(WORKING DATA begins)
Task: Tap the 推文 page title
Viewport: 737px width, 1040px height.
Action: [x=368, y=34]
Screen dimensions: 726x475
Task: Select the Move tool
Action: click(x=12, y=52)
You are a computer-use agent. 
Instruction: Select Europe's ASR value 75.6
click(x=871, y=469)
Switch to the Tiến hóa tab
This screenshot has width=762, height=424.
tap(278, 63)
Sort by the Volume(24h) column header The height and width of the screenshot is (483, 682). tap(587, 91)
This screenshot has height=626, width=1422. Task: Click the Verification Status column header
(WORKING DATA ends)
(WORKING DATA begins)
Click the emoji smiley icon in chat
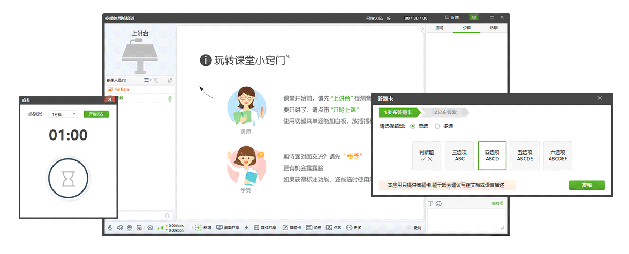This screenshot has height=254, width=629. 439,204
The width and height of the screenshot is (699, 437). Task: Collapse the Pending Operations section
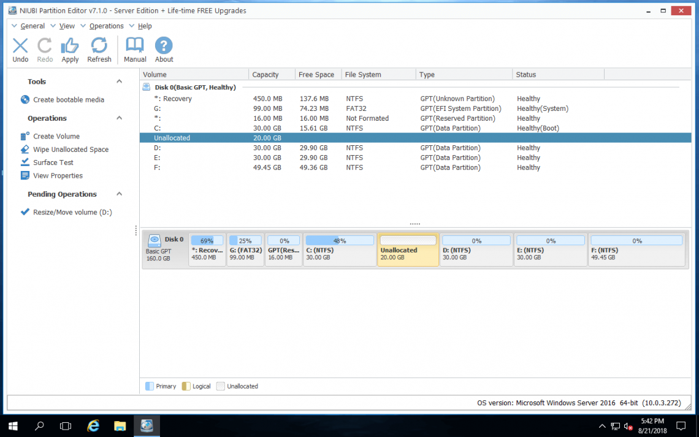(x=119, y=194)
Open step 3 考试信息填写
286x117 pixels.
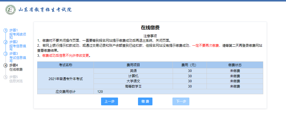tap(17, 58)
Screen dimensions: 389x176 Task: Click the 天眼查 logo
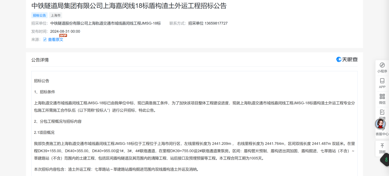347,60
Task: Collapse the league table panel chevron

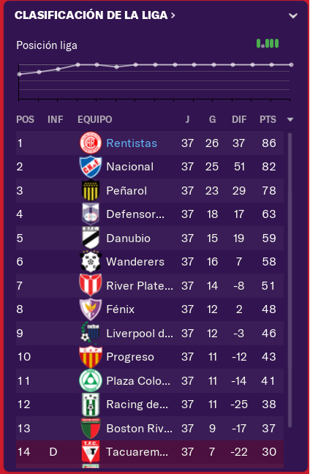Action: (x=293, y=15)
(WORKING DATA ends)
• **WHAT IS REQUIRED**
Set down exactly the lines of the data above, beginning with the line that has "Sort by the" and ending with the line that has "This screenshot has height=626, width=1422.", and no others.

• **ANSWER TO THIS EXERCISE**
Sort by the Volume(24h) column header The height and width of the screenshot is (483, 682). tap(587, 91)
This screenshot has height=626, width=1422. Task: Click the Verification Status column header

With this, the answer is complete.